Unfortunately, the majority of the referral arrangements we have seen have not been very good deals for the advisors. In fact, many have been economically disastrous. The referral fees are usually too high for the advisor to make enough (or sometimes any) profit on the new business, and because a portion of the fee is often paid in perpetuity, it's almost impossible to make up the loss out of future business. For instance, in many cases advisors will pay 25% of the fee forever. We've even seen the split as high as 50/50, which is especially onerous for the advisory firm involved.
What's the problem with these referral arrangements? As our clients and readers of this column have heard more times than they can remember, to understand what's going on with your business, you need to break your expenses into two categories.
First is direct expenses, which are those costs directly related to generating revenue, usually the compensation paid to professionals, including the owner/advisor, for advising clients and bringing in business. This category is the cost of services sold. The second category is overhead expenses, sometimes referred to as general & administrative costs. Gross profits, then, are revenues minus direct expenses, and operating profits are gross profits minus overhead.
To get a pulse on the business end of your practice then, we suggest (ad nauseam) that you track the gross profit margin, i.e., gross profits divided by revenues, and the operating profit margin, i.e., operating profits divided by revenues. By tracking changes in these ratios separately, you can quickly identify problems with your cost of goods or overhead, and take the appropriate actions. But the impact of these referral agreements is often irreparable without alienating the source of the referral.
Our 2004 FPA Financial Performance Study of Financial Advisory Practices found that the average advisory practice has a 55% gross profit margin, and an 8.4% operating profit margin. Solo and ensemble firms have essentially identical ratios. So consider the impact of just a 25% referral fee.
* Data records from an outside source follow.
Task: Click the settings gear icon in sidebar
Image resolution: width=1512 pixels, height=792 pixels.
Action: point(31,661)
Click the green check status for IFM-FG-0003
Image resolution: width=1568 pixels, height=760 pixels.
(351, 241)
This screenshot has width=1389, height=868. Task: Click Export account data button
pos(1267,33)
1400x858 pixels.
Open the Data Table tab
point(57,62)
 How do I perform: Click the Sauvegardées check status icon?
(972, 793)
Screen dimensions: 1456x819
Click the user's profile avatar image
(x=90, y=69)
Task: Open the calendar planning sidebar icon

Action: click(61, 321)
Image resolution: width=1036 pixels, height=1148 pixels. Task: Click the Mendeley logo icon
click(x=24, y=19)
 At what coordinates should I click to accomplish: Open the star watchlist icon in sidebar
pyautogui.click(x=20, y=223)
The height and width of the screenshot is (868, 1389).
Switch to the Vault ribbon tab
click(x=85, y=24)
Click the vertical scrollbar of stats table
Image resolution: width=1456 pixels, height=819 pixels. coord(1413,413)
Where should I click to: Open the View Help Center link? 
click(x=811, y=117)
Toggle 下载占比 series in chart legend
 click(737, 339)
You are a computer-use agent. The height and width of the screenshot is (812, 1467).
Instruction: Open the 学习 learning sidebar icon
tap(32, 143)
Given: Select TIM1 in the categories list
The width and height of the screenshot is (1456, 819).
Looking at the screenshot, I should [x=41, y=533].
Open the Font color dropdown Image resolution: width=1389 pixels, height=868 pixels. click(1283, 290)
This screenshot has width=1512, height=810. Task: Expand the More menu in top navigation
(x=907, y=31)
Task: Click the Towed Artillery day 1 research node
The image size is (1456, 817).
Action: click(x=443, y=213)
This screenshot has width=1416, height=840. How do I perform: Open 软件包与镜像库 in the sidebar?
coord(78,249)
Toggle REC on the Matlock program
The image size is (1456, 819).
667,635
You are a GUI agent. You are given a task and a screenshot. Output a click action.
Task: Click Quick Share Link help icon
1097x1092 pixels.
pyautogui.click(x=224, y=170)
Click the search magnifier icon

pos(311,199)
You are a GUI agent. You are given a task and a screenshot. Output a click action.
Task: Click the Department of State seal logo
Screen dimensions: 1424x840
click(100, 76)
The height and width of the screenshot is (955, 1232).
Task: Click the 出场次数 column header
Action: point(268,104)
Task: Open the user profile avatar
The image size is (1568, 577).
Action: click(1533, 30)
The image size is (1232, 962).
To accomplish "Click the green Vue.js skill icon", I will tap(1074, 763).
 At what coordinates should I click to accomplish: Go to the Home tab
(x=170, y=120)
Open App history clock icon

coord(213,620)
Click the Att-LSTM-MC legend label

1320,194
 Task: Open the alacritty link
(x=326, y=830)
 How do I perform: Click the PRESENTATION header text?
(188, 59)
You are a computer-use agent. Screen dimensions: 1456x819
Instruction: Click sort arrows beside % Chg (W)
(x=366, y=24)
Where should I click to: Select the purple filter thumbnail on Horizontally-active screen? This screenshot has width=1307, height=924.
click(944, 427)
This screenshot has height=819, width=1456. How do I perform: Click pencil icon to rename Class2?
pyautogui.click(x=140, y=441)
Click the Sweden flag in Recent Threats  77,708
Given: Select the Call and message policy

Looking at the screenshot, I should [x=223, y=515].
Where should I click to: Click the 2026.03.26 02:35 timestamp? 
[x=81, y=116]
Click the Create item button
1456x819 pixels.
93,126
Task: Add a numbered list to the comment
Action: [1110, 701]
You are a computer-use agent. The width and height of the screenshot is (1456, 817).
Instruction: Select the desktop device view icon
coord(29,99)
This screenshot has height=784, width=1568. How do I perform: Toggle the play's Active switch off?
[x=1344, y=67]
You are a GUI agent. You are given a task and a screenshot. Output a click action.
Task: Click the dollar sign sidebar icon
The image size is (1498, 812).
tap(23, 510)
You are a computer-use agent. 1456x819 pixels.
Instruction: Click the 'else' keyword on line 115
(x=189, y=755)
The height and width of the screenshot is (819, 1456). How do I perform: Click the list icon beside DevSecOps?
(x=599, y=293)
If your usual cost of services run 45% and you add another 25% cost, you are now looking at a gross profit margin of 30%. If your average overhead is 46.6%, you are now losing 16.3% on that client. (See "The High Cost of Referrals" chart.) You can see that it wouldn't take many of these clients to wreak havoc with your firm's margins. And a 50/50 split? Fuhgeddaboudit.
Focus on Your Margins
Some advisors we know will argue that it is not necessary to recognize any level of compensation for themselves as a cost of services, because they always take what's left over anyway. In their minds, increases in gross revenue are more important than improvements in margin. Unfortunately, it's not that simple. Independent advisors are both the employer and the employee, so you are entitled to fair compensation for your labor (direct expense) and a return on your risk as an owner (operating profit). Put another way, the money that you're not paying yourself is in reality an investment on which you should expect to earn a rate of return commensurate with the risk involved. For our purposes here, however, suffice it to say that to get an accurate picture of the cost of services sold, you have to put a value on your labor.
Others will rationalize a high referral fee by arguing that they need to pay a large percentage in order to induce people to refer them new clients. If you look at it as pure volume without regard to profit, that may work, but the economics are not logical, especially in the 50/50 case where you can never make it up in volume because this is a high variable cost in perpetuity. By evaluating the referral arrangement in the context of margins, you begin to see which kinds of referral business make sense.
If you had few clients and were desperate for the business, you might be inclined to be overly generous with your referral sources. But the good advisors become overwhelmed with opportunity and have to make choices. Eventually, the question arises whether you want to take on the unprofitable business, or decide whose call you'll return first. To complicate life, should you do extraordinarily well with the referrals, you may even be forced to hire support staff or other advisors to manage the flow. When you lay those added costs into the model, the question of margins becomes even more important, and the problem more acute.